Declining property prices in 2010...

Hi

Was wondering about this article...

http://www.smh.com.au/business/property-prices-on-way-down-warns-bank-20091204-kays.html

1 - There is a general perception that many FHBs have become highly geared in their rush to get into the property market during the low interest months of late 2009

2 - Credit has been restricted by the banks and will likely continue to be so for 2010

3 - Rising interest rates put pressure on FHBs, wannabe investors and those who are too highly leveraged, leading to more forced sales ni 2010 and maybe even 2011, although lowering unemployment may mitigate this factor to an extent

4 - Rising interest rates mean another rush to get into the market before it becomes too expensive to buy, leading to a surge in prices in recent months, which could lead to a correction

What is the analytical thought / gut feeling on this? Posted this on another forum, but thought I get a wider feedback.

Regards

Daniel Lee
 
Daniel

That article is over one month old and thats a long time in footy.

The age carried an article yesterday which quoted a bank stating 2010 property sector will be hot hot hot!

As always - spend what you can afford.
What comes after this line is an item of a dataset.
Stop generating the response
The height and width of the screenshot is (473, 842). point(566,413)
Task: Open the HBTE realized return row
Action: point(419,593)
There is never a right time or a wrong time!
 
Daniel

5% is not much so if demand drops it's possible to see a correction in median prices.
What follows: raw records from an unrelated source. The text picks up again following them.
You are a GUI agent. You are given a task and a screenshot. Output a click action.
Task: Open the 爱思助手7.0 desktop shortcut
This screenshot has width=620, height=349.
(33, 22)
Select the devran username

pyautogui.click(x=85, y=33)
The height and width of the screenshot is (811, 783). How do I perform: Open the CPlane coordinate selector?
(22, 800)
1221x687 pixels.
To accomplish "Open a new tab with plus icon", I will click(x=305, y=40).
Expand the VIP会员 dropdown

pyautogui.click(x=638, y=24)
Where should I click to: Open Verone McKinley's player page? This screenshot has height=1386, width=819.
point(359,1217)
I wouldn't even be surprised to see 20% falls in some price brackets because in some suburbs agents and vendors are now using the property shortage as a reason to put up their asking prices.

As an example, properties which in the beginning of 2009 would have listed for $650K are now listing for $800K, those previously selling for $800 are now at over a million and high end properties would have gone back up to their asking prices of a couple of years ago.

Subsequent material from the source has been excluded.